Through these duties and roles, the board contributes to the survival and profitability of the firm for the long term.
Legal Duties of the Board of Directors
1. Duty of Care
- Informed Decision:
Decisions should be made based on the relevant information and appropriate critical thinking.
- Active Involvement:
They should attend board meetings regularly, participate in discussion, and see how the corporation does work.
2. Duty of Loyalty
- Conflict of Interest:
A director is expected to make decisions that will benefit the company at his best advantage while not engaging in activities wherein one's personal interest would appear to clash with that of the organization.
- Secrecy:
Directors have to maintain the secrecy of the organisation and cannot exploit such information for their personal benefits.

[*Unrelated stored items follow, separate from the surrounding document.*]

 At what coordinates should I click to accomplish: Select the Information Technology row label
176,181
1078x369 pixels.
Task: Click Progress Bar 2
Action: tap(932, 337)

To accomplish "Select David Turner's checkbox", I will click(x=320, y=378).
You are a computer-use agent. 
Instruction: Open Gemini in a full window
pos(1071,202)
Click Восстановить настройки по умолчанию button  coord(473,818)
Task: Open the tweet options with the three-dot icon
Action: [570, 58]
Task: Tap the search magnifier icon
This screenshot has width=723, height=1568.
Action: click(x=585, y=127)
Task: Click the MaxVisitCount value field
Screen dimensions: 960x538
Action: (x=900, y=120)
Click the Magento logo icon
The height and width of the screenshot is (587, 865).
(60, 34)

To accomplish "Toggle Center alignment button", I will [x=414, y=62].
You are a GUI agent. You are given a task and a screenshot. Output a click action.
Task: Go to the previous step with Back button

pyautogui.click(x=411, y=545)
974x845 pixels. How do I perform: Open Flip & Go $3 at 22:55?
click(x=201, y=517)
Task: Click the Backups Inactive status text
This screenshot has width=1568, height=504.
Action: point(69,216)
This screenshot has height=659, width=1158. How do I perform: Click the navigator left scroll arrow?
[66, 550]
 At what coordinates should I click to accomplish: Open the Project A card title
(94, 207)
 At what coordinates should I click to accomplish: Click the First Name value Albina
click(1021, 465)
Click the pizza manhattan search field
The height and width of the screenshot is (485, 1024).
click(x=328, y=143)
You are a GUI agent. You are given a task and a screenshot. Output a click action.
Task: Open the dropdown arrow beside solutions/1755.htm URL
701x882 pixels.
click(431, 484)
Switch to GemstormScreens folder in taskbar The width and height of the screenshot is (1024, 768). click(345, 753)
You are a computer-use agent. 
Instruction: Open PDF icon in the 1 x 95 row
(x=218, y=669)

3. Compliance with Statutes
- Compliance with Statutes:
The directors are duty-bound to ensure that the company complies with the statutes and legislations concerning financial statements and proper corporate governance.
4. Duty of Care
- Act in Good Faith:
Directors have to carry out their duties in good faith.
It must not override the interest of its own welfare by being shrewd and preferring the directors' interests.
5. Accountability
- Reporting to Shareholders:
The report submitted to the shareholders should be correct and on time regarding the company's performance and governance.
By performing these legal duties, the boards safeguard the company's interest and that of the stakeholders and ensure adherence to the norms of law.
Importance of Independent Directors
Independent directors play a very significant role in ensuring the board does not lose its integrity.
In this regard, since they have no connection to the company, it is easier for them to shed their biases and raise questions whenever a decision needs to be posed.
It helps to balance the interests of management with those of shareholders, thus contributing to a healthier governance structure.
Moreover, the independent directors would be there to polish up the corporate image as well as the investors will have more confidence in the company.
Conclusion
In a nutshell, the board of directors is very crucial in taking a company towards success.
Through being aware of what differences exist between types of directors, what roles they play and what responsibilities they carry, one can appreciate just how critical they are in making effective governance possible.
Independent directors are critical in providing objectivity and accountability. A well-managed board is extremely influential in the performance of a company towards sustainable growth and success.